◆ Excerpt to read ◆
Farewell to Joan Rivers
This might be hard to believe for the boring, politically correct homosexuals raised on GLAAD, Matthew Shepard tributes, and prudish platitudes like "marriage equality," but there was once a time when being a queer meant having a sense of humor.
With Joan Rivers gone, I honestly think our last bridge to that earlier age of gay culture is completely lost. She embodied what was most special about my butch lesbian mother as well as my uncivilized but adorable kiki-nanay gay friends. As a toddler in the 1970s, I was already learning how to laugh at everything because of her scandalous appearances on late-night TV.
Back then, gay couples with kids weren't suburbanized drones of the Washington political class, just back from a surrogate shopping spree in Thailand. Gay couples with kids were largely struggling widows and divorcees who just happened to fall into the situation my family was in by the mid-1970s. Christians thought we were going to Hell, other gays dreaded us because kids were a drag at disco parties, and the Democrats were telling women and minorities that family life was a patriarchal construct of white supremacy.

◆ Instructions to follow ◆
Copy the Joan Rivers tribute from the words "Back then, gay" through "of white supremacy.", substituting "dinner parties" for "disco parties".

◆ Recorded information ◆
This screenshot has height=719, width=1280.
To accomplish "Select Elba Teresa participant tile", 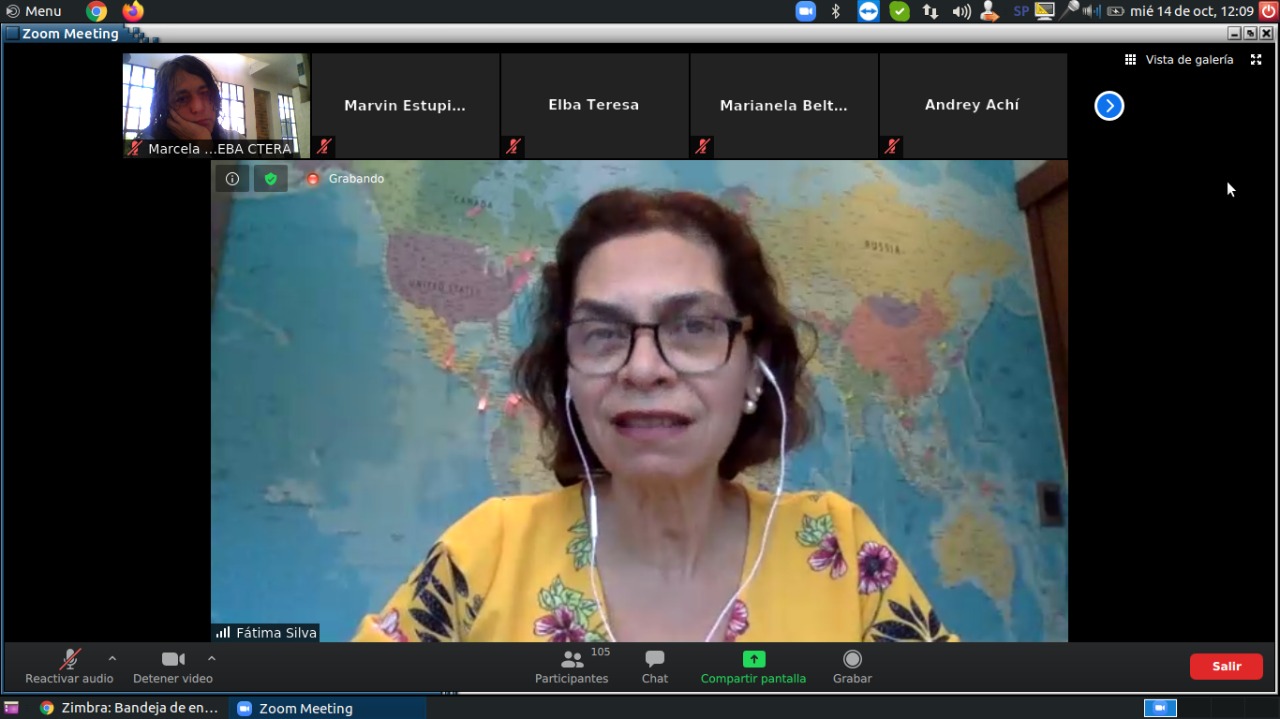I will coord(594,105).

◆ Answer box ◆
Back then, gay couples with kids weren't suburbanized drones of the Washington political class, just back from a surrogate shopping spree in Thailand. Gay couples with kids were largely struggling widows and divorcees who just happened to fall into the situation my family was in by the mid-1970s. Christians thought we were going to Hell, other gays dreaded us because kids were a drag at dinner parties, and the Democrats were telling women and minorities that family life was a patriarchal construct of white supremacy.